------ GIVEN INFORMATION ------

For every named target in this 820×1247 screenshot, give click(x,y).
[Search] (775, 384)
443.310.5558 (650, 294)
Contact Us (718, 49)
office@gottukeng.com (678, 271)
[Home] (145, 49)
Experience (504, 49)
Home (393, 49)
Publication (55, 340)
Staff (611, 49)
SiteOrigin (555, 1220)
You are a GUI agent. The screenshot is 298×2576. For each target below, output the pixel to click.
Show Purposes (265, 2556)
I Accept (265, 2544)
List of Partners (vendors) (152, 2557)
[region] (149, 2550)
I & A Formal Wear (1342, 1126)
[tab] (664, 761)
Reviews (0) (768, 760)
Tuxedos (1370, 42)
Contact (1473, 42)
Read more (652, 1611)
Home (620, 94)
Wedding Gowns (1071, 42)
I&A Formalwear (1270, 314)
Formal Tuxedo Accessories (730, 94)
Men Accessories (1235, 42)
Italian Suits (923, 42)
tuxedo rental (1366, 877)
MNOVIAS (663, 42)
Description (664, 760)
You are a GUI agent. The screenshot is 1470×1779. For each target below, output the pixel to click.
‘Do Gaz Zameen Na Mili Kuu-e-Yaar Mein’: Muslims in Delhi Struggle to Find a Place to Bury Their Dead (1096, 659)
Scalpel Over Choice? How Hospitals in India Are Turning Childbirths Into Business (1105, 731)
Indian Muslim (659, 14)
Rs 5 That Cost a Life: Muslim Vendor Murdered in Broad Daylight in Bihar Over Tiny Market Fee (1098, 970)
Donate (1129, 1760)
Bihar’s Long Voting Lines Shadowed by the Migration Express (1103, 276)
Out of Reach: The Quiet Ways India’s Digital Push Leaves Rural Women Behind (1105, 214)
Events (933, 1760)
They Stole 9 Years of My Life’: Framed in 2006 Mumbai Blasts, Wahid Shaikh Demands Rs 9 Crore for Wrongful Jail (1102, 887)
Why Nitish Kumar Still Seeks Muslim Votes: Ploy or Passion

------

TASK STATEMENT => Would you return the full set of entries, unchanged in every detail?

OUTPUT FOR THIS EXERCISE =>
For every named target in this 820×1247 screenshot, give click(x,y).
[Search] (775, 384)
443.310.5558 (650, 294)
Contact Us (718, 49)
office@gottukeng.com (678, 271)
[Home] (145, 49)
Experience (504, 49)
Home (393, 49)
Publication (55, 340)
Staff (611, 49)
SiteOrigin (555, 1220)
You are a GUI agent. The screenshot is 298×2576. For each target below, output the pixel to click.
Show Purposes (265, 2556)
I Accept (265, 2544)
List of Partners (vendors) (152, 2557)
[region] (149, 2550)
I & A Formal Wear (1342, 1126)
[tab] (664, 761)
Reviews (0) (768, 760)
Tuxedos (1370, 42)
Contact (1473, 42)
Read more (652, 1611)
Home (620, 94)
Wedding Gowns (1071, 42)
I&A Formalwear (1270, 314)
Formal Tuxedo Accessories (730, 94)
Men Accessories (1235, 42)
Italian Suits (923, 42)
tuxedo rental (1366, 877)
MNOVIAS (663, 42)
Description (664, 760)
You are a GUI agent. The screenshot is 1470×1779. For each target below, output the pixel to click.
‘Do Gaz Zameen Na Mili Kuu-e-Yaar Mein’: Muslims in Delhi Struggle to Find a Place to Bury Their Dead (1096, 659)
Scalpel Over Choice? How Hospitals in India Are Turning Childbirths Into Business (1105, 731)
Indian Muslim (659, 14)
Rs 5 That Cost a Life: Muslim Vendor Murdered in Broad Daylight in Bihar Over Tiny Market Fee (1098, 970)
Donate (1129, 1760)
Bihar’s Long Voting Lines Shadowed by the Migration Express (1103, 276)
Out of Reach: The Quiet Ways India’s Digital Push Leaves Rural Women Behind (1105, 214)
Events (933, 1760)
They Stole 9 Years of My Life’: Framed in 2006 Mumbai Blasts, Wahid Shaikh Demands Rs 9 Crore for Wrongful Jail (1102, 887)
Why Nitish Kumar Still Seeks Muslim Votes: Ploy or Passion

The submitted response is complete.